I'm a working mum writing about life in Edinburgh (and anywhere else we go) with two curious, adventurous, and imaginative children. Visit my blog at www.linzertortes.blogspot.co.uk. Follow me on Twitter: @LinzerLaw
Much more intricate than Christmas snowflakes
Paper-cutting was traditionally used by Polish peasants to decorate their cottages in repeating, symmetrical, and beautiful patterns. These paper-cuts would be replaced with new decorations every Easter.
Unlike in other parts of Eastern Europe under the Soviets, in Poland this traditional folk-art was encouraged and potentially even used as a way to legitimise the regime and differentiate it from the old bourgeois antecedent.
Whether this was the motivation or not, and whether this potential propaganda was successful, is not a matter of history. The result has been that wycinanki has been preserved, and now delights a new generation with its intricate beauty.
The exhibition in the Swanson Gallery in Thurso Library displays two different styles of paper cutting from two regions of Poland where it is still widely practised: Kurpie and Lowicz, and also shows some of the more modern adaptations that are being made by those continuing the art form.

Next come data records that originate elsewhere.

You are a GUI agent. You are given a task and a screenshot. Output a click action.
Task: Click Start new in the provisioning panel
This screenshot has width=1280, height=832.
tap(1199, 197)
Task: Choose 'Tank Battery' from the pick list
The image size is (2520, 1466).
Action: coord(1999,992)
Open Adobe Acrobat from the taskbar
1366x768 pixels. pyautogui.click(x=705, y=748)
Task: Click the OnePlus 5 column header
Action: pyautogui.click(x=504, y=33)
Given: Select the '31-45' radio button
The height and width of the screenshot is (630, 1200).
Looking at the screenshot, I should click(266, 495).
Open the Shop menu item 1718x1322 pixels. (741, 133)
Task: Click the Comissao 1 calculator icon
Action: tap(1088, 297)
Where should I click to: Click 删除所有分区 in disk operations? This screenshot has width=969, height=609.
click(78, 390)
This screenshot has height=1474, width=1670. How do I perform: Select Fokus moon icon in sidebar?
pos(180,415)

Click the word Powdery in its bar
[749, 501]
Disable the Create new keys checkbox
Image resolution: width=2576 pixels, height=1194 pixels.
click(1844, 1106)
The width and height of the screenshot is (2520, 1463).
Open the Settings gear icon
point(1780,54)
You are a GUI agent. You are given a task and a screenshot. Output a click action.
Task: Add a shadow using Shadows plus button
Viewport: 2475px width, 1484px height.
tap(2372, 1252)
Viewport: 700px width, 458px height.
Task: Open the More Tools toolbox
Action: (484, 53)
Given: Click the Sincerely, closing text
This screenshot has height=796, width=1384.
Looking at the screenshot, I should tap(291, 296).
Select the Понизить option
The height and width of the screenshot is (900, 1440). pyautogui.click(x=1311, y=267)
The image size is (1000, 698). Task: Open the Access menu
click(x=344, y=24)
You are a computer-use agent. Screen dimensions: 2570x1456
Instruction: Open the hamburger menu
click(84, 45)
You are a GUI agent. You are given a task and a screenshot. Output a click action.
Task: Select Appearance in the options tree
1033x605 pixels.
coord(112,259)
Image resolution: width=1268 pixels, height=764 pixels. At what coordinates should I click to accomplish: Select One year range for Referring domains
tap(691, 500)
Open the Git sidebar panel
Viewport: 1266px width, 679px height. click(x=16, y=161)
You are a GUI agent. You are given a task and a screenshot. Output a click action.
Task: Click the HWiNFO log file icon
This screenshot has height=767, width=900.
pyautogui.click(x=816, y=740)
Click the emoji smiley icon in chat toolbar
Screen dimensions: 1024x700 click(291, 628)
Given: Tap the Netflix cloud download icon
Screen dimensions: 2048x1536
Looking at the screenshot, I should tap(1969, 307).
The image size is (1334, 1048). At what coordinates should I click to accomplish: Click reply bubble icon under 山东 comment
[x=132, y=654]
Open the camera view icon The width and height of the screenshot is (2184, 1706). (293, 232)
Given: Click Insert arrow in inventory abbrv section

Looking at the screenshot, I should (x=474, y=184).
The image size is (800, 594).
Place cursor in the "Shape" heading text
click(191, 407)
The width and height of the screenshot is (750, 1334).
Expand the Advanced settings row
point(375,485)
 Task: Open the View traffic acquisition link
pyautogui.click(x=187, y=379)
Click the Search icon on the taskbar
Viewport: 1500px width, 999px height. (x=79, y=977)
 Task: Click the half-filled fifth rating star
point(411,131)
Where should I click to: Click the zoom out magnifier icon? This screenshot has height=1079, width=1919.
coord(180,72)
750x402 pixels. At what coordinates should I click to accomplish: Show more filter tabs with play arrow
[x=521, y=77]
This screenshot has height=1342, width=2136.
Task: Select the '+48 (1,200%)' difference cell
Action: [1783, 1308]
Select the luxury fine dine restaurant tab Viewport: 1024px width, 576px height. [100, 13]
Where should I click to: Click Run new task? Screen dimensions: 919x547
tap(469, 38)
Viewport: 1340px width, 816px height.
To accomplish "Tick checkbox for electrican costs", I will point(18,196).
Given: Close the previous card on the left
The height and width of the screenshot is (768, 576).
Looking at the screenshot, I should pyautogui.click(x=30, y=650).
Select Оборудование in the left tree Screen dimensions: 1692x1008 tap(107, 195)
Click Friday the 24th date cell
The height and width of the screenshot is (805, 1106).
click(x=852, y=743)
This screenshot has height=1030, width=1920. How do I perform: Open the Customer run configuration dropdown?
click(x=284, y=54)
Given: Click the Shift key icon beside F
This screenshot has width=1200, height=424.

A traditional Polish paper cut showing the Tree of Life and goats, both traditional images.
There are a number of iconic images that are repeated throughout the paper cuts including the Tree of Life, cockerels, and images of peasant women performing traditional tasks. The Kurpie tradition uses a single sheet of coloured paper to create repeating designs, while Lowicz paper cuts are multi-coloured, using more than one sheet of paper.
Another version of the Tree of Life, but with cockerels, which are another traditional image.
All of the paper cuts are labelled, and provide additional information about the motif, or the artists' backgrounds. There are also extra placards which provide more information about the history of paper cutting. They have handy pronunciation guides to try out, which my children found quite fun.
One of the handy guides, which explain the tradition of the art, and provide a key to each of the paper cuts on display.
We stumbled on the exhibition by accident, but I'm very glad we did. The paper cuts are intricate, and beautiful and I was quite awe-inspired by the skill that it would take to create them. If you've ever enjoyed creating paper snowflakes at Christmas time, then you will love this exhibition too.